#### Work instruction:
Would you reproduce exactly the lines below from the one holding "Task: Collapse the SMH-4 tree node" through the one holding "Given: Click the Elektrik Stufe 3 rate field", inclusive, and no others?

#### Source records:
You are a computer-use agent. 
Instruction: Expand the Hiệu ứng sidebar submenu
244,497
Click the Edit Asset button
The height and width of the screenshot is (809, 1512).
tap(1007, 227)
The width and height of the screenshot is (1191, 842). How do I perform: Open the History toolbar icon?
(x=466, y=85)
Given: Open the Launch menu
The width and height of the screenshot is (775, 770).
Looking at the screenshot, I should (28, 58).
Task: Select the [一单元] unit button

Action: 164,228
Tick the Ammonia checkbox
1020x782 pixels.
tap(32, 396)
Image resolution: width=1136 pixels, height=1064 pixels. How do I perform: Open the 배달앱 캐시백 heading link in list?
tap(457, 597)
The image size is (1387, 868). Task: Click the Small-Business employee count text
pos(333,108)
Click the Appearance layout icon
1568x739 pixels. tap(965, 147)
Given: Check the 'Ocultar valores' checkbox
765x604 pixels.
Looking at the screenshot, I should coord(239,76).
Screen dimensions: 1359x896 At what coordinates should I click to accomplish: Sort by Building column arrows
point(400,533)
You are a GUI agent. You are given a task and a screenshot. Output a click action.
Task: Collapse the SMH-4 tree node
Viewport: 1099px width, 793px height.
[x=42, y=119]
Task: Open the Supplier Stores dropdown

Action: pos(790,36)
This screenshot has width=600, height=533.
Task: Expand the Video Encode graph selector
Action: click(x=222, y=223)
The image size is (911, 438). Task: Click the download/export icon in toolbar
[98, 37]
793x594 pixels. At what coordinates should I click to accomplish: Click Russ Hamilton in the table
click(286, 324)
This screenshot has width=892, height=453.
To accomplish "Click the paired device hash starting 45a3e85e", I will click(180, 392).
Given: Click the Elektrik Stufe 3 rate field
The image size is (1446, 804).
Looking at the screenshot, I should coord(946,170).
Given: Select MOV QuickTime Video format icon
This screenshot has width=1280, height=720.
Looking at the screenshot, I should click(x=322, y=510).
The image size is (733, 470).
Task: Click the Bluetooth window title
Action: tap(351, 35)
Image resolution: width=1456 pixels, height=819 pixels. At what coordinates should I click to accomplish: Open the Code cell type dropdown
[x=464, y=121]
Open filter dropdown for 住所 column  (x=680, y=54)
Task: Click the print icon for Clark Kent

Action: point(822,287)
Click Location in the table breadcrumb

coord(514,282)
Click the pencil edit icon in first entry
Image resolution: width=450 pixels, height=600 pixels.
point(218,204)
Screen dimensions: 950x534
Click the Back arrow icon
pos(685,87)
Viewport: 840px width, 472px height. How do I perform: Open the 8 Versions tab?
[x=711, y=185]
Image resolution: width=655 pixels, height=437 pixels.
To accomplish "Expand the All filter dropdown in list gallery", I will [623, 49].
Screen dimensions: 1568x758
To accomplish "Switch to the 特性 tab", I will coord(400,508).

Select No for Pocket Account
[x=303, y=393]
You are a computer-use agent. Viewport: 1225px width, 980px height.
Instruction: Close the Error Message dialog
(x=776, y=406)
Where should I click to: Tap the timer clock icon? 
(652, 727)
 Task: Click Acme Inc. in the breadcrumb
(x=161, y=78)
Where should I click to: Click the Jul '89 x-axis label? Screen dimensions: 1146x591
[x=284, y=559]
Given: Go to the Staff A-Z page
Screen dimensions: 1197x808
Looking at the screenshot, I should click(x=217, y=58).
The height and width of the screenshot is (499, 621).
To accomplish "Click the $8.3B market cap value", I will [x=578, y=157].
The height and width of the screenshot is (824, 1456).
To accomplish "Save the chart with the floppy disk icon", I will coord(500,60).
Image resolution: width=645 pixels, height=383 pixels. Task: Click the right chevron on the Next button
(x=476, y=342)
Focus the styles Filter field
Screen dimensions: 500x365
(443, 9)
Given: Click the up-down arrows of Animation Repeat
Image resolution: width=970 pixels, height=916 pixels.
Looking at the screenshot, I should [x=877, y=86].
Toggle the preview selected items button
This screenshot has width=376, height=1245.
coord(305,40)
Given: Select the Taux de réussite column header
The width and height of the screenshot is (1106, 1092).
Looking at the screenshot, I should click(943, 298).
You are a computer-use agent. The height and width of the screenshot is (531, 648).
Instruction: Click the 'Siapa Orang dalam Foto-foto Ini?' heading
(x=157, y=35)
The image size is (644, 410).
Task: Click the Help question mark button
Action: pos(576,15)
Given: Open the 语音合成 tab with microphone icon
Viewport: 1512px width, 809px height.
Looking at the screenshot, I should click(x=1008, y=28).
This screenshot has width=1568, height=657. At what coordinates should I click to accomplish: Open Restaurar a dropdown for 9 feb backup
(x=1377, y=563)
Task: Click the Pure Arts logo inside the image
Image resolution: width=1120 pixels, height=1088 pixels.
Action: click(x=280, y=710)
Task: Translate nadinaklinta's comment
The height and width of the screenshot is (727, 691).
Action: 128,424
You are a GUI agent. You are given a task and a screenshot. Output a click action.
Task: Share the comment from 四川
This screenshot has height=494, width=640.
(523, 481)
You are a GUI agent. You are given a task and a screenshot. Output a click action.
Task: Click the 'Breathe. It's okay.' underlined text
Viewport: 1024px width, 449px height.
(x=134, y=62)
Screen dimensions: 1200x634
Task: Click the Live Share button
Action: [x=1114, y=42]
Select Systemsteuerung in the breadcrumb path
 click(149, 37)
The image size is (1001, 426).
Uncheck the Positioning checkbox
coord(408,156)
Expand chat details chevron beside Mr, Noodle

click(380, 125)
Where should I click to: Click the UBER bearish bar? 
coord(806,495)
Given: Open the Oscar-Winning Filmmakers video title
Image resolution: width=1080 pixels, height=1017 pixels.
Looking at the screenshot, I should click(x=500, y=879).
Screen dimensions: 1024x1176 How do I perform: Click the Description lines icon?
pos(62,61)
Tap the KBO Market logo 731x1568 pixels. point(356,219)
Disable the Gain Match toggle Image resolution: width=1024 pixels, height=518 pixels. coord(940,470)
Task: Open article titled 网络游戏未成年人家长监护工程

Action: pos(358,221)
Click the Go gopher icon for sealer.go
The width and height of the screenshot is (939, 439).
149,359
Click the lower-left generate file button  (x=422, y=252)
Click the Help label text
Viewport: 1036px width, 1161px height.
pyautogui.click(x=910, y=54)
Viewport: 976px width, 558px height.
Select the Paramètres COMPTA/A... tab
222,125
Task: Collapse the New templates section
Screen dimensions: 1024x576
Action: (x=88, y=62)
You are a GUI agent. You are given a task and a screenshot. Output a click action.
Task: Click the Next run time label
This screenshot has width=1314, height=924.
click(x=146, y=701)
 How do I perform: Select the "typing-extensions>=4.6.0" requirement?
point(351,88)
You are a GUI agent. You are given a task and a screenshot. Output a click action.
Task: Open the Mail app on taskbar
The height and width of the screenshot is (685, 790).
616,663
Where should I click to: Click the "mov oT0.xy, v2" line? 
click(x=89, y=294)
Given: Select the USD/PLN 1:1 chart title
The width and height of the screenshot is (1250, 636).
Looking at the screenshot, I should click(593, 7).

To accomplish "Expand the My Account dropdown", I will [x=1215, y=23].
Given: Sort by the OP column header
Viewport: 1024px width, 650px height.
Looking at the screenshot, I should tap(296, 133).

#### Answer box:
Task: Collapse the SMH-4 tree node
Viewport: 1099px width, 793px height.
[x=42, y=119]
Task: Open the Supplier Stores dropdown

Action: pos(790,36)
This screenshot has width=600, height=533.
Task: Expand the Video Encode graph selector
Action: click(x=222, y=223)
The image size is (911, 438). Task: Click the download/export icon in toolbar
[98, 37]
793x594 pixels. At what coordinates should I click to accomplish: Click Russ Hamilton in the table
click(286, 324)
This screenshot has width=892, height=453.
To accomplish "Click the paired device hash starting 45a3e85e", I will click(180, 392).
Given: Click the Elektrik Stufe 3 rate field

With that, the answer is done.